### Text under study
=== Section Start ===
Sunday, September 14, 2014

The Best of 2014 ... So Far (Part II)

Yesterday I began a short two-part series taking a look at the Top 10 films released in 2014 so far. Numbers 6 through 10 included some early year comedies, some brand new September releases and a money-making summer blockbuster. But before the wave of Fall Oscar contenders begin crashing into theatres all across the country, here are my 5 best films of 2014 so far.

I'd be the first to admit that I had zero interest in another Marvel superhero franchise sweeping across the globe. However, they got it right with Guardians of the Galaxy. Superior even to the overly-loved Avengers, the latest team of misfit superheros provided enormous laughs without watering down its running time with useless action sequences. After Peter Quill (played by Chris Pratt) discovers a mysterious orb in the farthest reaches of the galaxy, he becomes the target of a manhunt led by the evil fanatic Ronan. Peter must team up with an unlikely group of not-so superheros featuring an assassin named Gamora, a muscled-up maniac named Drax, a vulgar raccoon named Rocket, and a tree-like creature known as Groot. Together they must unite to save the galaxy from Ronan's powerful destruction. Director James Gunn offers a winning formula of hilarity and tasteful thrills that's sure to generate many future Guardians of the Galaxy installments.

On one hand, I'll never understand what sick and self-torturing audiences crave seeing intentionally sad and emotional pieces of work like this summer's The Fault in Our Stars. But on the other hand, when such a film successfully delivers its power message in an entertaining (albeit heartbreaking) way, I finally "get it". Adapted from a 2012 John Green novel of the same name, Shailene Woodley stars as Hazel Grace Lancaster, a cynical 16 year-old girl stricken with a form of thyroid cancer that has compromised her lungs and forces her to travel around with an oxygen tank. While at a cancer support group she literally bumps into Augustus Waters (played by Ansel Elgort), a care-free and spirited young man who possess a prosthetic due to his form of cancer. Together they experience a profound love that can only be highlighted by a crippling backdrop of sickness and inevitable loss. Powerful performances by both young leads transforms The Fault in Our Stars from a hokey tearjerker into a beautiful examination of love.

One of the most unlikely finalists on my Top 10 list comes in the form of the festival circuit favorite, Cheap Thrills. Pat Healy stars as Craig, a hardworking husband and father struggling to make ends meet. But on the same day he loses his job and receives an eviction notice, Craig wanders into a local bar to drown his sorrows before confronting his wife with the terrible news. While there he runs into an old friend (played by Ethan Embry) and a mysterious couple who have an intriguing game in mind. They decide to offer some high stakes to see just how far these old friends are willing to go for a massive pay-day. With an escalating madness and desperation that's beautifully paced into an 88 minute thrill-ride, clever writing and a knockout role from Pat Healy leave Cheap Thrills as one of the finest thrillers in recent memory.
=== Section End ===
### Listed entries
=== Section Start ===
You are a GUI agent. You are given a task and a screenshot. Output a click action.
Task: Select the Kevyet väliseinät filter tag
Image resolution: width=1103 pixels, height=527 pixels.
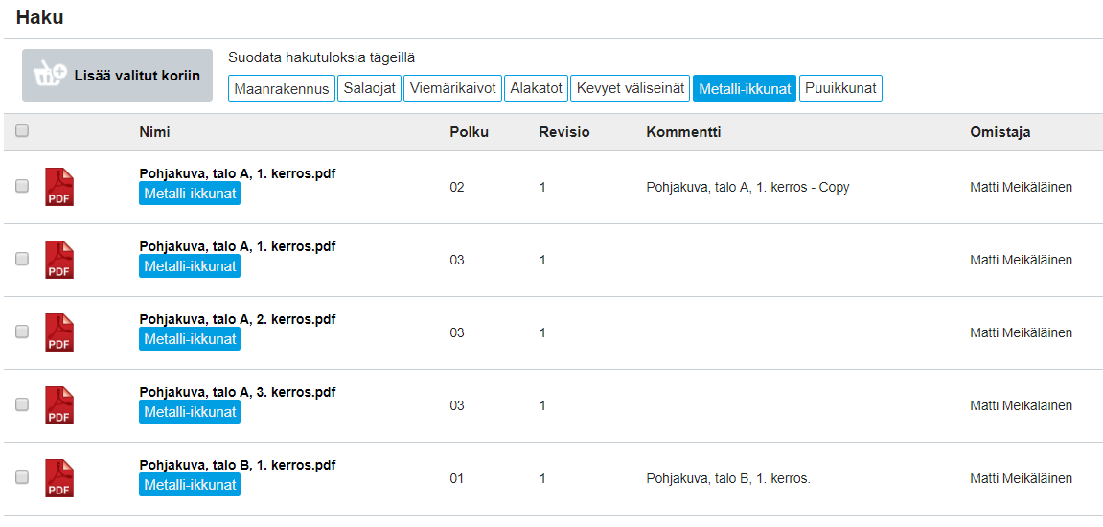pos(630,88)
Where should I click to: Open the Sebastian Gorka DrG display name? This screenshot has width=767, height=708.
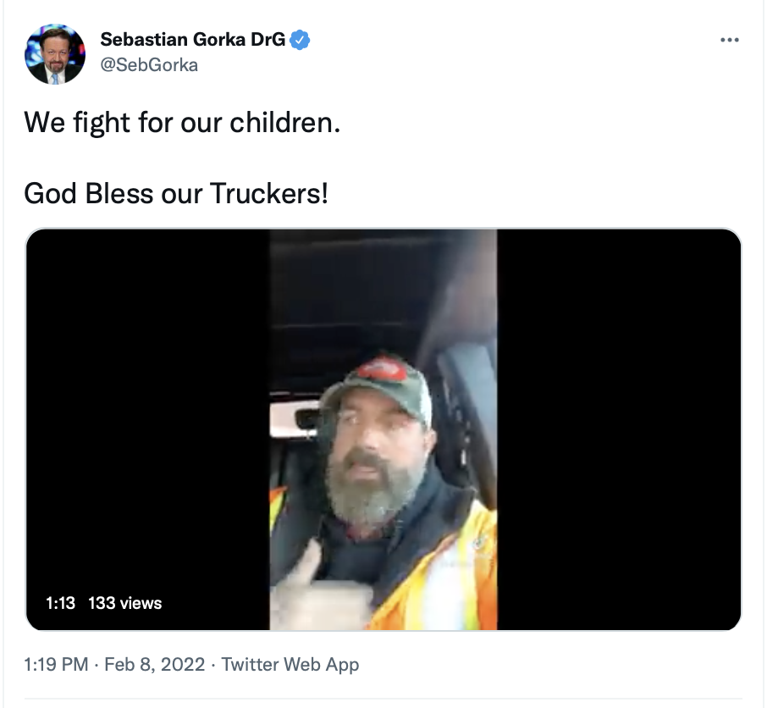pyautogui.click(x=193, y=39)

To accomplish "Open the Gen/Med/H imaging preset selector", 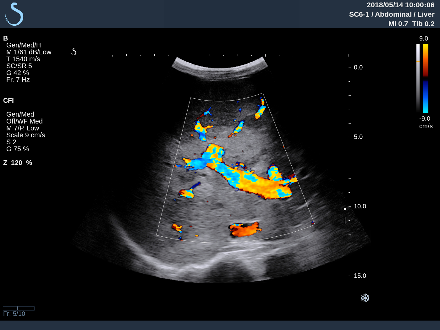I will tap(23, 45).
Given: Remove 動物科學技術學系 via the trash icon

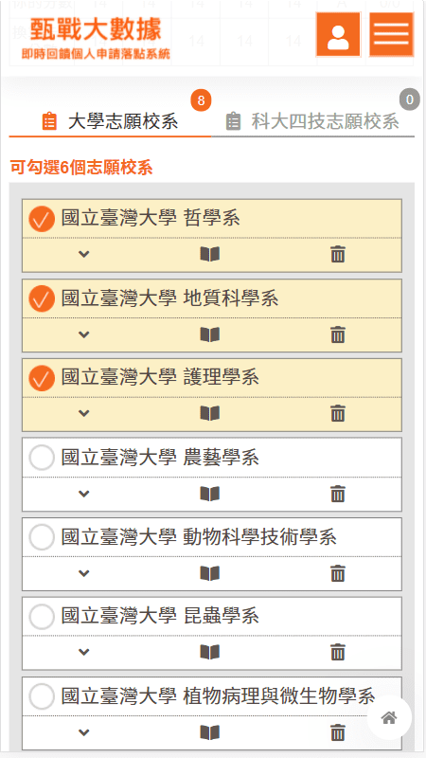Looking at the screenshot, I should 338,573.
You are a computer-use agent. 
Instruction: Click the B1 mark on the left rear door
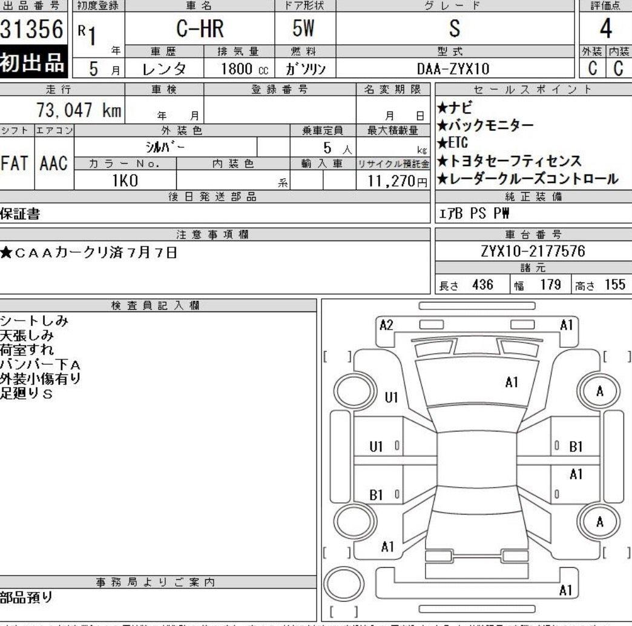click(x=377, y=494)
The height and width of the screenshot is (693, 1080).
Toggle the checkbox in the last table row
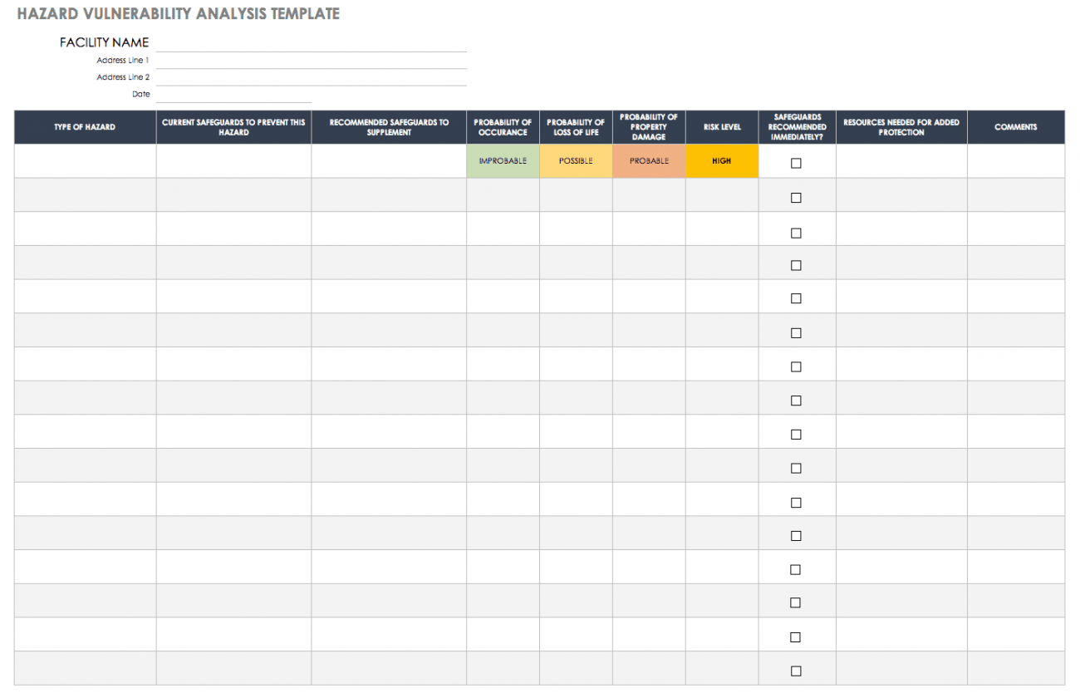[796, 671]
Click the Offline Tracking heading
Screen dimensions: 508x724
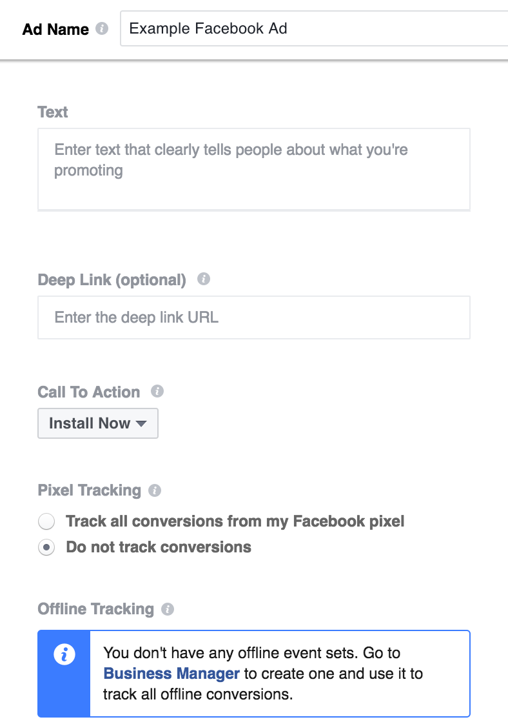point(96,609)
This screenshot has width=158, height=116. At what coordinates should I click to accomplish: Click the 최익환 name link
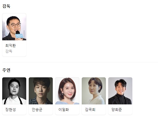[x=10, y=46]
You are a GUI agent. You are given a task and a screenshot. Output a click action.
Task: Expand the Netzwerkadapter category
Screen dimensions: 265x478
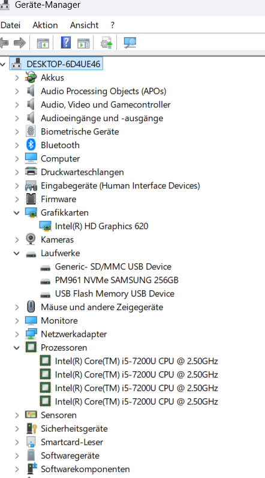(17, 334)
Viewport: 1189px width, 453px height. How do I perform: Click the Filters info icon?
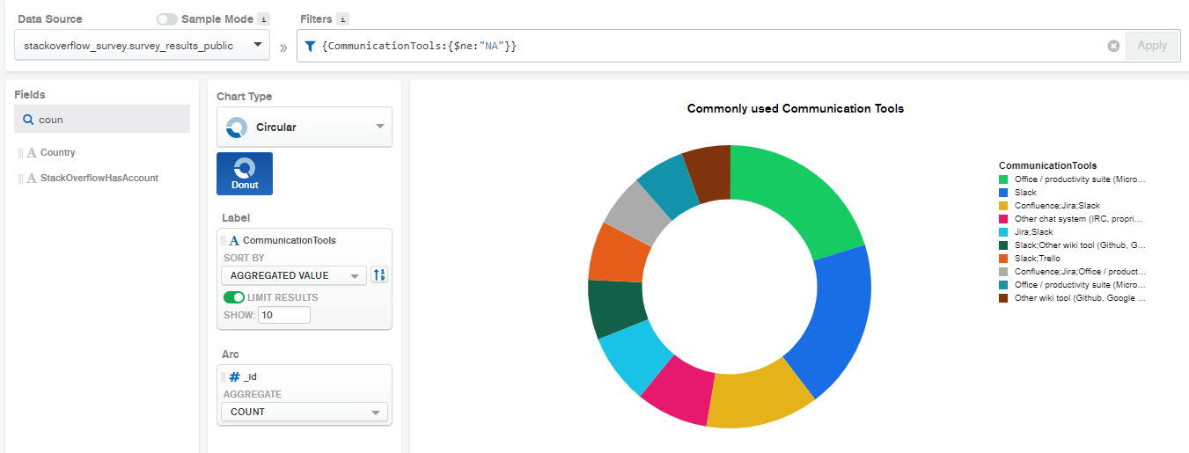[x=342, y=18]
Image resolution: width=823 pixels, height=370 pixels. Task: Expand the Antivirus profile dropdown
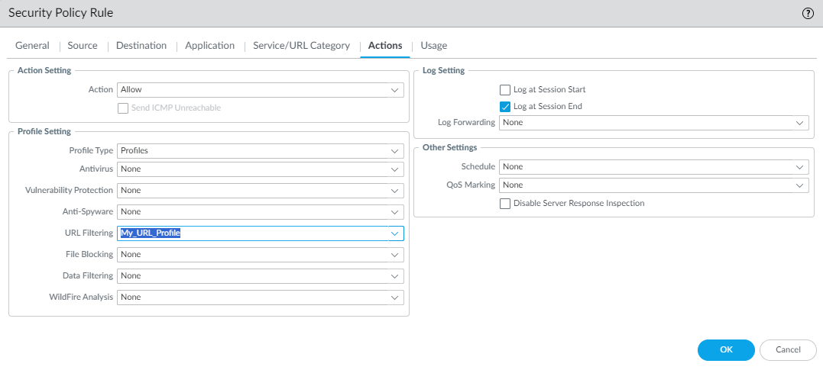(260, 169)
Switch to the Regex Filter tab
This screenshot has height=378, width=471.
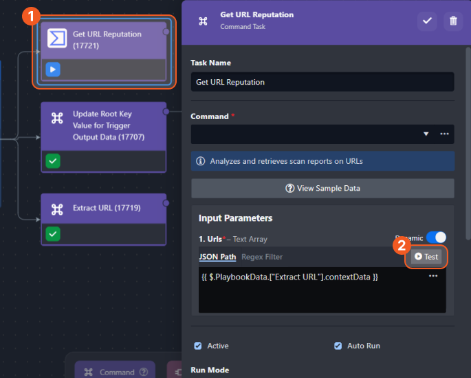[262, 257]
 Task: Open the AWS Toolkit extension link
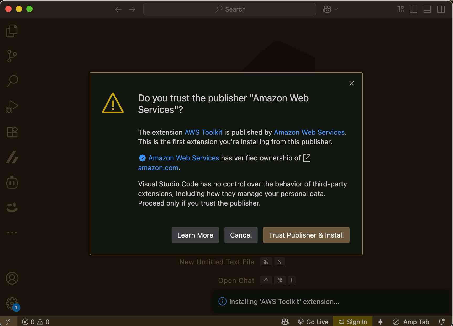pos(203,132)
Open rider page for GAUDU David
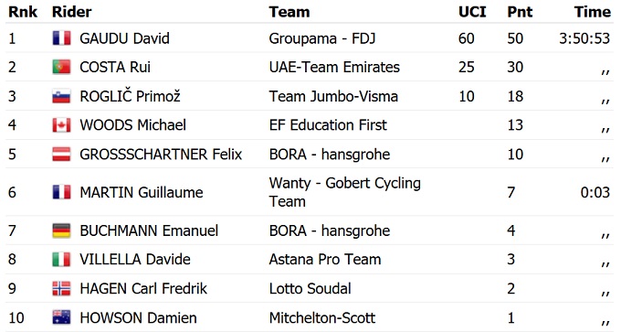621x332 pixels. click(x=124, y=38)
=== Section End ===
Could you copy, word for word, the part of the best-films-of-2014 review that opens with the words containing "Sunday, September 14, 2014" and closes with "of 2014 so far."?

Sunday, September 14, 2014

The Best of 2014 ... So Far (Part II)

Yesterday I began a short two-part series taking a look at the Top 10 films released in 2014 so far. Numbers 6 through 10 included some early year comedies, some brand new September releases and a money-making summer blockbuster. But before the wave of Fall Oscar contenders begin crashing into theatres all across the country, here are my 5 best films of 2014 so far.